[Form 4] Airship AI Holdings, Inc. Insider Trading Activity
Rhea-AI Filing Summary
Ranjan Peeyush, a director of Airship AI Holdings, Inc. (AISP), reported changes in beneficial ownership on Form 4. The filing shows a disposition of 9,767 shares of common stock on 09/03/2025. The report also documents derivative holdings: previously issued options exercisable for 43,952 and 131,857 shares from grants dated 12/21/2023, 29,302 earnout rights, and a new option grant on 09/03/2025 for 20,000 options with a $4.25 exercise price and an expiration date of 09/03/2035. The filing notes that certain options were received pursuant to a merger agreement and that earnout rights vest subject to performance and continued service. The new 20,000 options vest quarterly over four years.
Positive
- New option grant of 20,000 shares with a long 10-year term (expires 09/03/2035) aligns executive incentives with long-term performance
- Vesting over four years (quarterly) indicates retention-focused compensation
- Earnout rights totaling 29,302 shares remain in place and are tied to performance milestones, aligning management incentives with shareholder outcomes
Negative
- Disposition of 9,767 common shares by the director on 09/03/2025 reduces their direct share ownership
- Significant outstanding option positions (43,952 and 131,857 underlying shares) could be dilutive if exercised
Insights
TL;DR: Director reported a small sale of common shares and received a standard long-dated option grant that vests over four years.
The Form 4 discloses a disposal of 9,767 common shares and the receipt of a 20,000-option grant exercisable at $4.25 through 2035. Existing option positions from 12/21/2023 remain sizable (43,952 and 131,857 underlying shares) and include earnout rights of 29,302 shares contingent on future milestones.
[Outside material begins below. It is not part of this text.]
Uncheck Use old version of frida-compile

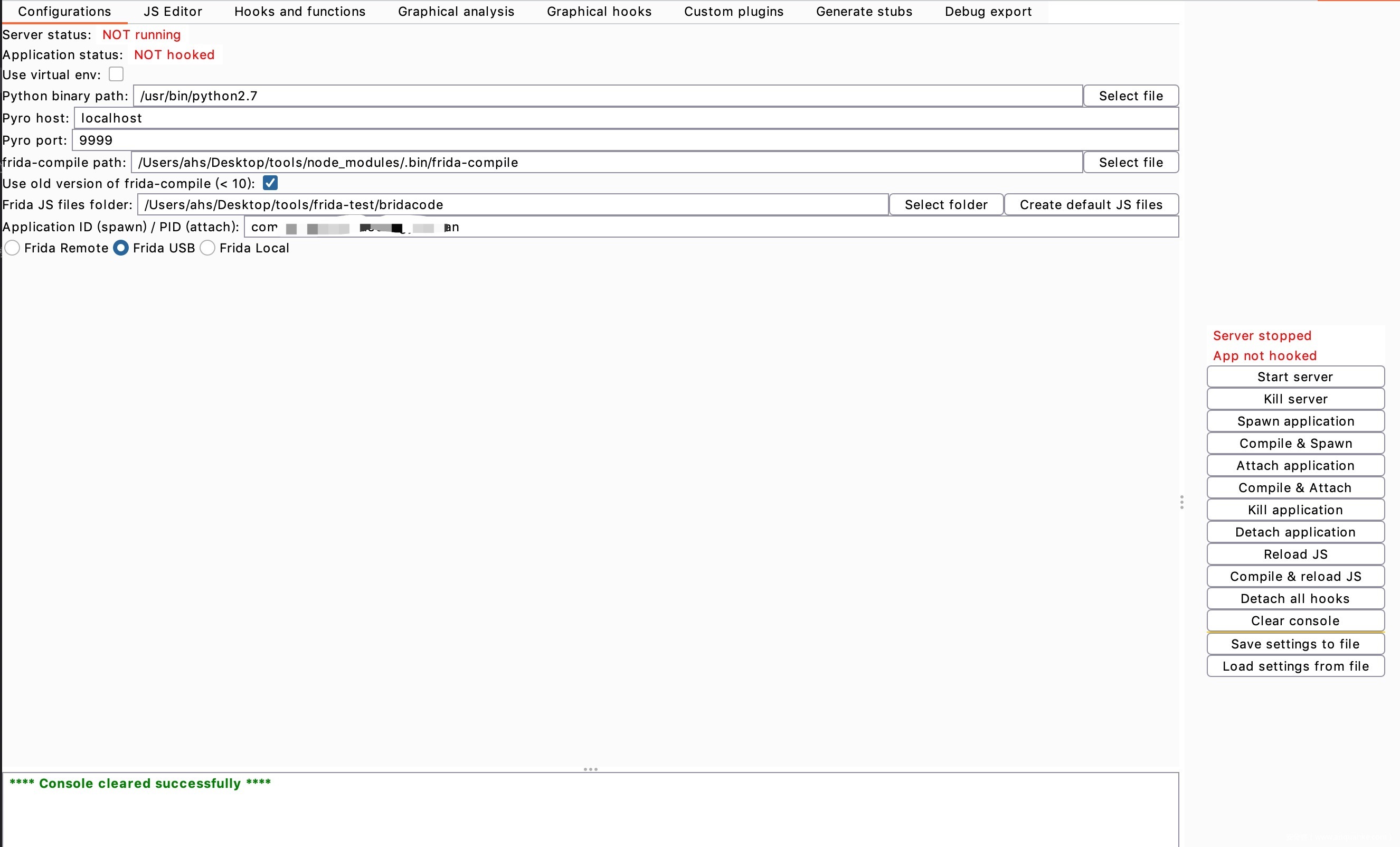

For investors, the filing documents routine insider compensation and post-merger option conversions rather than an extraordinary corporate development. The vesting schedule for the new grant is quarterly over four years, indicating retention-focused incentives.
TL;DR: Transaction appears governance-standard: director compensation via options and a small share disposition; earnout rights remain contingent.
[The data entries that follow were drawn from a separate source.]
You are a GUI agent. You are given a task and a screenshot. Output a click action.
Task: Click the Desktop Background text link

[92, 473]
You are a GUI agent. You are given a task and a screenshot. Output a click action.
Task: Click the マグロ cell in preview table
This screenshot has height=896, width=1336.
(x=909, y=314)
The disclosure ties option awards to the Merger Agreement and conversion mechanics, confirming these equity instruments arise from the company’s prior merger arrangements. Earnout rights are explicitly contingent on operating and share-price milestones and the reporting person’s continued service, which preserves alignment with shareholder outcomes. The filing contains no indications of abrupt leadership change or material transfer of control.